Court Opinion

ID: 8538315
Source: CourtListenerOpinion
Date Created: 2022-11-23 11:08:53.972481+00
Date Added: 2024-06-11T16:52:09.348091
License: Public Domain

Mr. Chief Justice Negrón Fernández,
dissenting.
I dissent because I consider that the determination of the Industrial Commission declaring compensable the case of Justice of the Peace Félix Donato Burgos was correct.
The test for compensating or not in this case is not whether the Justice of the Peace abandoned his office in order to pursue a merely personal errand and that he was not conducting an investigation,, nor whether the aggressor knew that the injured party was a Justice of the Peace. In my *671opinion, the determinative test of the compensable nature of the case is. that the Justice of the Peace, as a judicial officer —regardless of whether he had gone out of his office on a merely personal errand — was performing a lawful function connected ■ with the duties of his office, such as calling the police by telephone to denounce a fact in violation of the law which he had just observed, which exposed him to aggression — as he was at that moment by the violator.
It matters not whether any other person could have received the aggression, even if he was not the Justice of the Peace, or that the call to the police would have been ordered by any other person, even if he was not the Justice of the Peace either. The question is whether the employment, or the conditions of the employment, bring the employee in contact with the risk that caused the injury. 2 NACCA L. J. 18, 20-21 et seq.] 13 NACCA L. J. 52 et seq.

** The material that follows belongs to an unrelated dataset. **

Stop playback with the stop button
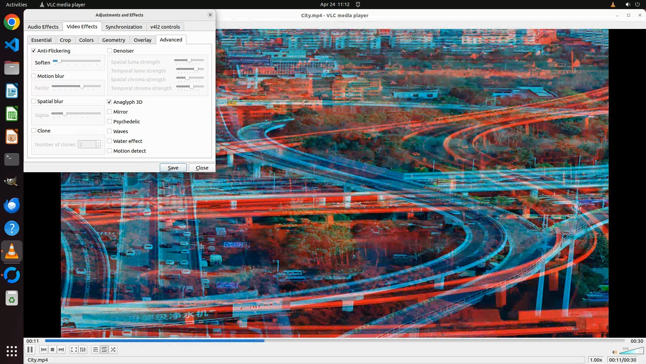pyautogui.click(x=52, y=350)
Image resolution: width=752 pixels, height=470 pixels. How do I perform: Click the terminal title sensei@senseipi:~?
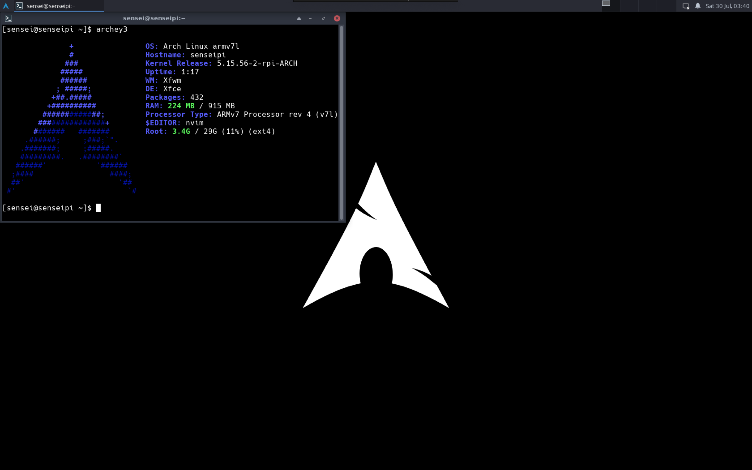(x=154, y=18)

Among the powers which Rule 14 of the Rules of Criminal Procedure confers upon the magistrates, among whom is the Justice of the Peace (Rule 3), is the power to order any public peace officer to arrest a person. It matters not whether the public peace officer was not present to receive an order at once from the Justice of the Peace to intervene with the violator of the law. The purpose of the telephone call was the same and comes within the sphere of the incidental powers of the Justice of the Peace. 3 NACCA L. J. 46, notes 85, 86. By reason of his office of magistrate, he was bound not to elude his responsibility to notify the police of the violation of the law observed by him.
Under the circumstances noted, the conclusion reached by the majority is in my opinion erroneous.